Dataset entries
_ _ _ _ _ _ _

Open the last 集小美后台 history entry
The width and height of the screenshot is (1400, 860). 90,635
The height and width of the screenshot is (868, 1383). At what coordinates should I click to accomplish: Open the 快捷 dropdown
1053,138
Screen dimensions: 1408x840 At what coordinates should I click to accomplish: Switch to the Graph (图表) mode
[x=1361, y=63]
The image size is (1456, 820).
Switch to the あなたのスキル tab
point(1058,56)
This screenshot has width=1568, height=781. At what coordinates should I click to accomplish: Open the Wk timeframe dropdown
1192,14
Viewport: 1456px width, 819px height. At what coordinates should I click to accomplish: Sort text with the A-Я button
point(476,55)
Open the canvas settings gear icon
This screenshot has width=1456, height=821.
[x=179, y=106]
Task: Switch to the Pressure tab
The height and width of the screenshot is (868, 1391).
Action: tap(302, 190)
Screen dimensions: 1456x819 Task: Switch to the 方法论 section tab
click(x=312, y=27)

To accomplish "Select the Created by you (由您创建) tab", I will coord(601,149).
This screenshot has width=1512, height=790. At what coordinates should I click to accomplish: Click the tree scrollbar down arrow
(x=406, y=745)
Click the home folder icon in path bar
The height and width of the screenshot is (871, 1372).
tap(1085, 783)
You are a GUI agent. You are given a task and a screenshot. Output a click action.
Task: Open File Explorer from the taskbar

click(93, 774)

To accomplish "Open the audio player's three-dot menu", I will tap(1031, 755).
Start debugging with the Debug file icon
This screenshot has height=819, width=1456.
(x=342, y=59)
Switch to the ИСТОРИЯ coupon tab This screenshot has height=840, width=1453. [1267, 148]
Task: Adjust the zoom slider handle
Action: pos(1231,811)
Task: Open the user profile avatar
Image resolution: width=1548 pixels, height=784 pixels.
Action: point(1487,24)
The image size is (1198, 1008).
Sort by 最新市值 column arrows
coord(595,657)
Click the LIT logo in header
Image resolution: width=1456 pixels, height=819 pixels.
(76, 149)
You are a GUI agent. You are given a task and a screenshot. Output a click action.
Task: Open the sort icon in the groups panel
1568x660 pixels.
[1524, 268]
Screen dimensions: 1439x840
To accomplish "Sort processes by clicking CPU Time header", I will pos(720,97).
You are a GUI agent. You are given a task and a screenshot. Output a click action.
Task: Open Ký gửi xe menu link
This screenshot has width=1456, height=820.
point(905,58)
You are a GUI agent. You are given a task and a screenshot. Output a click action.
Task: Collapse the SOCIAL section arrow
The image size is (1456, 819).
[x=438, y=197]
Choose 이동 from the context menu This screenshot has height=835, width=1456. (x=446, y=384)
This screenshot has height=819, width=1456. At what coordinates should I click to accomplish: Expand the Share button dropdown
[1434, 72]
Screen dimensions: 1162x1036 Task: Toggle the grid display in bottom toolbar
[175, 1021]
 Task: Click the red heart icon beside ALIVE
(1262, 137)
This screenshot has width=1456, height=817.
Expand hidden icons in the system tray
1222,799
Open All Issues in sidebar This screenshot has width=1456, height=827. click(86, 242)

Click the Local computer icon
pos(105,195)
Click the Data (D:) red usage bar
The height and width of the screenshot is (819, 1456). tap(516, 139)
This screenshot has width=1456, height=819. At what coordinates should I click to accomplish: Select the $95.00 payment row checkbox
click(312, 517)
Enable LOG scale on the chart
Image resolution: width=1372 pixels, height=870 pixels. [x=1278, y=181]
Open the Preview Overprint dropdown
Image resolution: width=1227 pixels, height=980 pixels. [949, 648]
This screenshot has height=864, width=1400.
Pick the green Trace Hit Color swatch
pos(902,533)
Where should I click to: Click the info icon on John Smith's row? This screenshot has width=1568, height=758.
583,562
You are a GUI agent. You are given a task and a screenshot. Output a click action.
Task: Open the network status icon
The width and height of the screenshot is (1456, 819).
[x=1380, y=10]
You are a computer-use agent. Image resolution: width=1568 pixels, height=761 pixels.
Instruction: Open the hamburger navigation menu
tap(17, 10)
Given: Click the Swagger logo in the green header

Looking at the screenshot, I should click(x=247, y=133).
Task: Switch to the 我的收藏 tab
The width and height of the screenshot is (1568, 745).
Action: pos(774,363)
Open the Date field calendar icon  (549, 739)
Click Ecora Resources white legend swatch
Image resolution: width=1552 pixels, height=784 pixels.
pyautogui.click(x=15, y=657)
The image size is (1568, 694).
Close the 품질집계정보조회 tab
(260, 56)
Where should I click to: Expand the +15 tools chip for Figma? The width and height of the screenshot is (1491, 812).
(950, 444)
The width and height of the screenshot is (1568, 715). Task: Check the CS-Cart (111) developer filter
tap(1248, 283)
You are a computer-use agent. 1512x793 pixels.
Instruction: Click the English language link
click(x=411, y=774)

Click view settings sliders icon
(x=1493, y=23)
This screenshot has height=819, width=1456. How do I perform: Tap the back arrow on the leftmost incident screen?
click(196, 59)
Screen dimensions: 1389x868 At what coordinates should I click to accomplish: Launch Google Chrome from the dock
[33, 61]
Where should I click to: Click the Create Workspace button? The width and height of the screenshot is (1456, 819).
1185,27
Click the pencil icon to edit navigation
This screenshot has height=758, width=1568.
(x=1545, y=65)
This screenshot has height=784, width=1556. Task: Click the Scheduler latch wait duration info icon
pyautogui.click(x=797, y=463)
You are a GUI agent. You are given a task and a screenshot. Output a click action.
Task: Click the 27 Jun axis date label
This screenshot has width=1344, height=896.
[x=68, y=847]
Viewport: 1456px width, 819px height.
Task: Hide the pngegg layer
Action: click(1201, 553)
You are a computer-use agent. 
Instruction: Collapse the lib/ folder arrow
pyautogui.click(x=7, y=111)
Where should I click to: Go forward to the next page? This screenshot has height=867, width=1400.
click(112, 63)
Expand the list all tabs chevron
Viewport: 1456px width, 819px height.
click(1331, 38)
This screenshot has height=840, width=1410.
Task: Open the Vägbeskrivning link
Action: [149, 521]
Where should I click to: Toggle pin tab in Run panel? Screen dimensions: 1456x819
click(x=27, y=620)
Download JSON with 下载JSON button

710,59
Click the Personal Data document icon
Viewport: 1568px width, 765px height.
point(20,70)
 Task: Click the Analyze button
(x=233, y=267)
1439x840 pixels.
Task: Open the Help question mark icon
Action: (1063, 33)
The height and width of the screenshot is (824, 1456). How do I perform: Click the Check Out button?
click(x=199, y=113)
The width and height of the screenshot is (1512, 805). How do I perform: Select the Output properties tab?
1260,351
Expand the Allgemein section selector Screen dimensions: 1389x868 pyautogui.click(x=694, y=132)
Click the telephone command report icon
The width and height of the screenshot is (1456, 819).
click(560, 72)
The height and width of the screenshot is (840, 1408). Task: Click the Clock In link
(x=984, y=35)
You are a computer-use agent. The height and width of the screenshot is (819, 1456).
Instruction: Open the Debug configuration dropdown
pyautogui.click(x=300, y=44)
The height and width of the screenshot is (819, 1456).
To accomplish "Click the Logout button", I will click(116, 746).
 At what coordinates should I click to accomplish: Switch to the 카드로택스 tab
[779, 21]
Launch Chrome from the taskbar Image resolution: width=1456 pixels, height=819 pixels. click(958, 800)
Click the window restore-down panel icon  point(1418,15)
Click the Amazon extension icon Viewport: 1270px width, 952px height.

_ _ _ _ _ _ _

## Task directions
Output the line containing "Instruction: Open the Debug" together with all later lines of the entries, exactly as written, through the final line.

## Response box
Instruction: Open the Debug configuration dropdown
pyautogui.click(x=300, y=44)
The height and width of the screenshot is (819, 1456).
To accomplish "Click the Logout button", I will click(116, 746).
 At what coordinates should I click to accomplish: Switch to the 카드로택스 tab
[779, 21]
Launch Chrome from the taskbar Image resolution: width=1456 pixels, height=819 pixels. click(958, 800)
Click the window restore-down panel icon  point(1418,15)
Click the Amazon extension icon Viewport: 1270px width, 952px height.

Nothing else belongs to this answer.